La diplomacia trata de los intereses y las relaciones entre las naciones. Al intervenir diferentes entidades de carácter político, lo adecuado o no de sus resultados es una cuestión bastante relativa. Sin embargo, como toda ciencia, contiene un bagaje de prácticas y experiencias que permiten adoptar decisiones observando un camino previo de reglas fijas. Luego, cuando los acontecimientos se desbordan y los escenarios de negociación se enconan, el resultado negativo se llama conflicto, y la diplomacia poco tiene que hacer pues su principal misión es procurar que no se produzca. Se puede entender entonces que el conflicto es el fracaso de la diplomacia. Yo, por ejemplo, intento ser diplomático con las cosas que escribo, a pesar de que en ocasiones no pueda evitar que alguien muestre su desacuerdo, por supuesto con todo su derecho. Los problemas se presentan cuando en el platillo de los equilibrios externos se introducen componentes de carácter interno, como, por ejemplo, ciertas obligaciones ideológicas o coyunturales para garantizar la estabilidad que solo demuestran la debilidad de una de las partes.
La presencia de una fragilidad en el equilibrio interior o la movilización de un excesivo ardor patriótico no ayudan nada para resolver los problemas de índole externo. Los errores se pagan caros si se desemboca en el fracaso, como ocurrió en Cuba en 1898, que sumió a todo el país en una profunda depresión. Posiblemente, en aquella ocasión, el Gobierno estaba más preocupado por recuperar su credibilidad, entonces por los suelos, que en promover negociaciones basadas en la sensatez. La honra sin barcos nos dejó sin barcos y sin honra. Alguien dice que estamos frente a un conflicto serio con el reino de Marruecos. En realidad, no nos enfrentamos a la mayor potencia del mundo y, por otra parte, contamos con el apoyo de organizaciones, como la UE y la OTAN, que sirven para garantizar la seguridad y la integridad de sus Estados miembros. El escenario, a brochazos, es como sigue: Marruecos es el gran aliado de los Estados Unidos en un Magreb altamente geoestratégico, y a pesar de que se acuse a la era Trump de haber dado un giro al asunto del Sahara, el presidente Biden ha jugado su baza con Mohamed VI para poner un parche a la crisis Palestina. La rivalidad entre Argelia y Marruecos para controlar el sur de sus respectivos países y garantizar una salida al Atlántico del primero, hacen que el Polisario se presente como la pieza clave en medio de una crisis que se inició hace muchos años. La declarada simpatía de una parte de nuestro Gobierno de coalición por uno de los intereses en contienda no ayuda mucho. España parece tener una obligación moral con los territorios abandonados hace más de cuarenta años, pero esto, dentro de la acción diplomática, ahora no es lo preponderante. Tengo la impresión de que la petición del Gobierno de Argel para atender al presidente de la RASD en un hospital español, pendiente de una causa judicial, ha sido un caramelo envenenado, un misil perfectamente calculado para conseguir sus objetivos.
Podían haberlo derivado, por las mismas razones humanitarias, a otro país de la UE donde, a buen seguro, no habría causado tanto revuelo. No voy a analizar la situación buscando culpables. En diplomacia todos lo son, aunque ninguno lo asuma. Ahora la batalla se ha convertido en un asunto de política interna y cada cual pretende sacar tajada de sus posicionamientos.
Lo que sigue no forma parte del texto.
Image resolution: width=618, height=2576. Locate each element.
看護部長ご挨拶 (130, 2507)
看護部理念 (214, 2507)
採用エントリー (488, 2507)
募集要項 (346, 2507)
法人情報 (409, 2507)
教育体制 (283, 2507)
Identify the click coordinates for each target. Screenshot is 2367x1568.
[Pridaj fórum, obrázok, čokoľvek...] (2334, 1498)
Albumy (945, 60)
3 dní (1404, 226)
Esto es lo que contemplan los Estados Unidos, los países del Norte de África y nuestros socios de la Unión Europea. Me imagino que la Inteligencia de las naciones habrá construido una versión aproximada de los hechos. Podríamos constatarla leyendo a los diferentes medios internacionales. Lo que no se puede pretender es que tengamos que admitir, sin más, la versión oficial como si fuera la verdad absoluta.